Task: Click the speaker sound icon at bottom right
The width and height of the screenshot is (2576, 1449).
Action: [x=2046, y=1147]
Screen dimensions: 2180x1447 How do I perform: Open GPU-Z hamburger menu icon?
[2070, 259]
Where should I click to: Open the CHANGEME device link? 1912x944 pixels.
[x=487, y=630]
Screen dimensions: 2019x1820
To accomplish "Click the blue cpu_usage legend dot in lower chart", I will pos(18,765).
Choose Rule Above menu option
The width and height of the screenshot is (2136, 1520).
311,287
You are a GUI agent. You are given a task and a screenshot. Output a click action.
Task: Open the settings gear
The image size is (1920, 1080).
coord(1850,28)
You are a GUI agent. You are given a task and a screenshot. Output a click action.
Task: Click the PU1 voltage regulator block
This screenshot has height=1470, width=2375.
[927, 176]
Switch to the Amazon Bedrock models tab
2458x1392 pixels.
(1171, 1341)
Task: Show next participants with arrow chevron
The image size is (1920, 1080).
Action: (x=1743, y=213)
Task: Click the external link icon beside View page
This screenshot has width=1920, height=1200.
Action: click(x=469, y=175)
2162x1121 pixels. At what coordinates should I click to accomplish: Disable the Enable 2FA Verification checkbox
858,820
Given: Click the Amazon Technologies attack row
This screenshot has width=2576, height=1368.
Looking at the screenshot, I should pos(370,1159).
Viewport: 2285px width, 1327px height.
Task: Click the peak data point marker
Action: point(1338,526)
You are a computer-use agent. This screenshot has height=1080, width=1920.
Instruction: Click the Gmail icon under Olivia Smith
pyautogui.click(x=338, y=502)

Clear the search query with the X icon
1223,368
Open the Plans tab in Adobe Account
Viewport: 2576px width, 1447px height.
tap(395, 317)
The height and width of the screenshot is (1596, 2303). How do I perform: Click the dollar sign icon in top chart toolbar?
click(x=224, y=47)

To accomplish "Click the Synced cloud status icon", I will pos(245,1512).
_ _ _ _ _ _ _
* _Exercise aim_
Could you return all of the data exactly as written?

* _Answer for this exercise_
Task: Click the speaker sound icon at bottom right
The width and height of the screenshot is (2576, 1449).
Action: [x=2046, y=1147]
Screen dimensions: 2180x1447 How do I perform: Open GPU-Z hamburger menu icon?
[2070, 259]
Where should I click to: Open the CHANGEME device link? 1912x944 pixels.
[x=487, y=630]
Screen dimensions: 2019x1820
To accomplish "Click the blue cpu_usage legend dot in lower chart", I will pos(18,765).
Choose Rule Above menu option
The width and height of the screenshot is (2136, 1520).
311,287
You are a GUI agent. You are given a task and a screenshot. Output a click action.
Task: Open the settings gear
The image size is (1920, 1080).
coord(1850,28)
You are a GUI agent. You are given a task and a screenshot. Output a click action.
Task: Click the PU1 voltage regulator block
This screenshot has height=1470, width=2375.
[927, 176]
Switch to the Amazon Bedrock models tab
2458x1392 pixels.
(1171, 1341)
Task: Show next participants with arrow chevron
The image size is (1920, 1080).
Action: (x=1743, y=213)
Task: Click the external link icon beside View page
This screenshot has width=1920, height=1200.
Action: click(x=469, y=175)
2162x1121 pixels. At what coordinates should I click to accomplish: Disable the Enable 2FA Verification checkbox
858,820
Given: Click the Amazon Technologies attack row
This screenshot has width=2576, height=1368.
Looking at the screenshot, I should pos(370,1159).
Viewport: 2285px width, 1327px height.
Task: Click the peak data point marker
Action: point(1338,526)
You are a computer-use agent. This screenshot has height=1080, width=1920.
Instruction: Click the Gmail icon under Olivia Smith
pyautogui.click(x=338, y=502)

Clear the search query with the X icon
1223,368
Open the Plans tab in Adobe Account
Viewport: 2576px width, 1447px height.
tap(395, 317)
The height and width of the screenshot is (1596, 2303). How do I perform: Click the dollar sign icon in top chart toolbar?
click(x=224, y=47)

To accomplish "Click the Synced cloud status icon", I will pos(245,1512).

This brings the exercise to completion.